Palestine wishes you a happy new year
by Nour O. El Borno (Monodweiss):
Monday was the 1st of January 2013. A new year, a new beginning and a new everything or so it may seem.
I still remember how we celebrated the beginning of 2009. I remember fireworks, I remember candles, I remember screams, I remember children scattered in the streets. I remember seeing parents’ faces with stains on their faces, ketchup stains, and children with iron bars in their heads. It wasn’t Halloween nor were these things what they seemed. We were under the attack of the Israeli military forces, operation Cast lead as they called it. It started few days before the beginning of the year and kept on going until the middle of January. We all thought that we will die and that there won’t be a new year for us. New, what does this word even mean? We have been occupied ever since… it’s been so long that I can’t remember when exactly. Fireworks were bombs, candles because we didn’t have electricity, screams because children were afraid, scattered because they were parts and not whole. The stains of ketchup were stains of blood and the iron bars were not customs, they were real. New, yes, new. A new year will start, a new beginning, but our years still haven’t ended. We have been in the same year ever since they have intruded and stolen our lands. Although the dates and figures keep changing, that year seems to be endless. Every day, they kill more, steal more, imprison more and the days seem endless, as well.
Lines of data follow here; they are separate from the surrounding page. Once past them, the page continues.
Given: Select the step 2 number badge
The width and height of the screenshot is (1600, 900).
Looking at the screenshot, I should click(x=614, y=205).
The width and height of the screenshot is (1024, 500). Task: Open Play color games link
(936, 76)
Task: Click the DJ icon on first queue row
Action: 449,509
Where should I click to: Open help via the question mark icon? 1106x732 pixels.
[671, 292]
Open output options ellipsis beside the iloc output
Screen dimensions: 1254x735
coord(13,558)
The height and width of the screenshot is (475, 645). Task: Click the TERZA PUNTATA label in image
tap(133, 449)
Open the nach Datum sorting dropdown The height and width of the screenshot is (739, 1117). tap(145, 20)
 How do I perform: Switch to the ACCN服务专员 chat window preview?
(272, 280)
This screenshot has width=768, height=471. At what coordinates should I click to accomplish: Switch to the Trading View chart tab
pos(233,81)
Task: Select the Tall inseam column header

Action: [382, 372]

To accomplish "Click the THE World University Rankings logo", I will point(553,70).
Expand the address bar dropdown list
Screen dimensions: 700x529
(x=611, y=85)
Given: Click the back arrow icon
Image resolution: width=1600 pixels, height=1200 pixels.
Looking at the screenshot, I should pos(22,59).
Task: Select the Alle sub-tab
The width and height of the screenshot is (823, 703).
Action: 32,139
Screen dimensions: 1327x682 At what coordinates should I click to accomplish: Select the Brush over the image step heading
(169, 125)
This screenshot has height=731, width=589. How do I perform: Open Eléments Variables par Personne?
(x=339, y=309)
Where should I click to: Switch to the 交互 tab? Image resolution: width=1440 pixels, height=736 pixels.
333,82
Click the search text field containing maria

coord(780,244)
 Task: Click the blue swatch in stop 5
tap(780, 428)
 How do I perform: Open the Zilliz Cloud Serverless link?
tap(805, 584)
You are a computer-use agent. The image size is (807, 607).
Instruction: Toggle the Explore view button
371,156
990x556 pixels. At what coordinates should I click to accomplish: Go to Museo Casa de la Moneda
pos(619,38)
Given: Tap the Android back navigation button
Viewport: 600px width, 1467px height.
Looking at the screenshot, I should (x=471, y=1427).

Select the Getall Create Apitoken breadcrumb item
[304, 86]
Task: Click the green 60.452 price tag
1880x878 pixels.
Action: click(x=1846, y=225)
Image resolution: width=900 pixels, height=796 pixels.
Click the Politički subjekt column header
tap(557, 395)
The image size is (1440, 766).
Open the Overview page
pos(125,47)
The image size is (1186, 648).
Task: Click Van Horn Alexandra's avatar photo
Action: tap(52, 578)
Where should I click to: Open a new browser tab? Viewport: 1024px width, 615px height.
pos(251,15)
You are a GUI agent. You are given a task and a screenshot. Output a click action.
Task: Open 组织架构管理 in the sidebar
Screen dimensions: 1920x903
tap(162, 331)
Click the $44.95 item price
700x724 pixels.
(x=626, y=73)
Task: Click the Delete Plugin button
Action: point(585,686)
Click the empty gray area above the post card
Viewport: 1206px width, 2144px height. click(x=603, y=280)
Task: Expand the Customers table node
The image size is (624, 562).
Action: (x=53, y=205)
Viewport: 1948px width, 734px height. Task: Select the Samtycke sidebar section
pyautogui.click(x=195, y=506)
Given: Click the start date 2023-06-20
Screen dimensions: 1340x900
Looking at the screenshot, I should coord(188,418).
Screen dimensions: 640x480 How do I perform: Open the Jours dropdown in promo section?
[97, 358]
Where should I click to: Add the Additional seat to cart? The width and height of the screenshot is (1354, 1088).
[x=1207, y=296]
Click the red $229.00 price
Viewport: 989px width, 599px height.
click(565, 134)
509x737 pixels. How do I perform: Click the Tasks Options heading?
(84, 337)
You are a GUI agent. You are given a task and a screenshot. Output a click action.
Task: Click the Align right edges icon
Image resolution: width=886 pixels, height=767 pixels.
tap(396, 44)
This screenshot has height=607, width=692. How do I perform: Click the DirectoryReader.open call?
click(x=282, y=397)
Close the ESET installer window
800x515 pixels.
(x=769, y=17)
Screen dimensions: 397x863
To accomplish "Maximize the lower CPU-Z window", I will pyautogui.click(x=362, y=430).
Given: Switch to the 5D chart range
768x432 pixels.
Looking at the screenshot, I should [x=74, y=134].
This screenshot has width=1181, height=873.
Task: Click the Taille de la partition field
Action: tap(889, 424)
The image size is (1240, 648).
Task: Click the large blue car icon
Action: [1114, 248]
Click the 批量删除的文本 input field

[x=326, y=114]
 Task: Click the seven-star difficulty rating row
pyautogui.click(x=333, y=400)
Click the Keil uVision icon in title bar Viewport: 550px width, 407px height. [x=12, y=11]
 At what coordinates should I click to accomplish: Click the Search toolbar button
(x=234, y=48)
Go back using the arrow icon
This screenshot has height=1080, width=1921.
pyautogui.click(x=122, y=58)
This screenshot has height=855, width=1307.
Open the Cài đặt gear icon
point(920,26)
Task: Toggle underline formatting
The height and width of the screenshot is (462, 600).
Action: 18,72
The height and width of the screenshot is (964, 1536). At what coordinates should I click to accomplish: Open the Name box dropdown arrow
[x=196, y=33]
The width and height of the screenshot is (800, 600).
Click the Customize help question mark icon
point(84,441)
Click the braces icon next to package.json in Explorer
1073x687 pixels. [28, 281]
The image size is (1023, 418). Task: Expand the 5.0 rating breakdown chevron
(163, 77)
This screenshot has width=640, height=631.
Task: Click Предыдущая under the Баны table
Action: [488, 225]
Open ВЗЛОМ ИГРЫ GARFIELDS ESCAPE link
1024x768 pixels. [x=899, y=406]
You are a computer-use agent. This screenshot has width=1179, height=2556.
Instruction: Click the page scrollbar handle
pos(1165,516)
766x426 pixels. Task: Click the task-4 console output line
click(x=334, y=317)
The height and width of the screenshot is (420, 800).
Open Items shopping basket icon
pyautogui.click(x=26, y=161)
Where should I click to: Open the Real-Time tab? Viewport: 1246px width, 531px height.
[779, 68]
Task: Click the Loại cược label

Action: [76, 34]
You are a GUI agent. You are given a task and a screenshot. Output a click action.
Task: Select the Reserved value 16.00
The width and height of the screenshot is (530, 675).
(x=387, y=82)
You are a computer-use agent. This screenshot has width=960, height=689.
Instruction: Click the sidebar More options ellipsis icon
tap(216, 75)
In 2009, people were still traumatized and puzzled. No one was able to understand or cope with what had happened. 1,417 were killed; most of them were civilians, children. In that war, everyone lost someone, family, friends, or neighbors. If we survived the war physically - a lot of people lost arms, legs and sight- we surely didn’t survive it psychologically. After the war ended, we had to go back to our normal life again: a few bombs every now and then, a few martyrs every now and then, and a few destroyed houses every now and then. What a normal life, right? For the next few years, people were trying to put their agony aside and try to live. It wasn’t easy for anyone. How can mothers let go the memory of those whom they have carried in their wombs for 9 months? How can children live without their parents? How can a man live without feet? Yet, as my teacher, also a poet, says,
“We dream and pray,
Clinging to life even harder
Every time a dear one’s life
Is forcibly rooted up.
We live.
We live.
We do.”
-- Refaat Alareer
In 2012, Israel wanted to end it with another war, another operation. On the 14th of November, artificial earthquakes would be felt every couple of minutes. Artificial thunder would be heard. We could feel the floor shake and beds move; we could see houses on fire. We were able to sense new weapons, after all these days of bombings – and I say days because our year still hasn’t ended- we became really good at knowing what weapons are being used. People, this time, were able to control their feelings. They were scared, but because of the continuous killing and destruction they have went through, it wasn’t something ‘new’ or abrupt. In this war, Gaza fought back and hit Tel Aviv; we won this round. Tomorrow, how will tomorrow be like? Will 2013 be surprising enough that we won’t go through another war? Operation? The electricity always on? Newly born children will still have their parents with them? 2013, why should we celebrate your beginning? Why should we embrace your coming? Will you be different? I do, however, wish a year to happen, another year other than the one we are still living. I wish you all, out there with new years not just different figures, a year better than the previous and worse than the coming.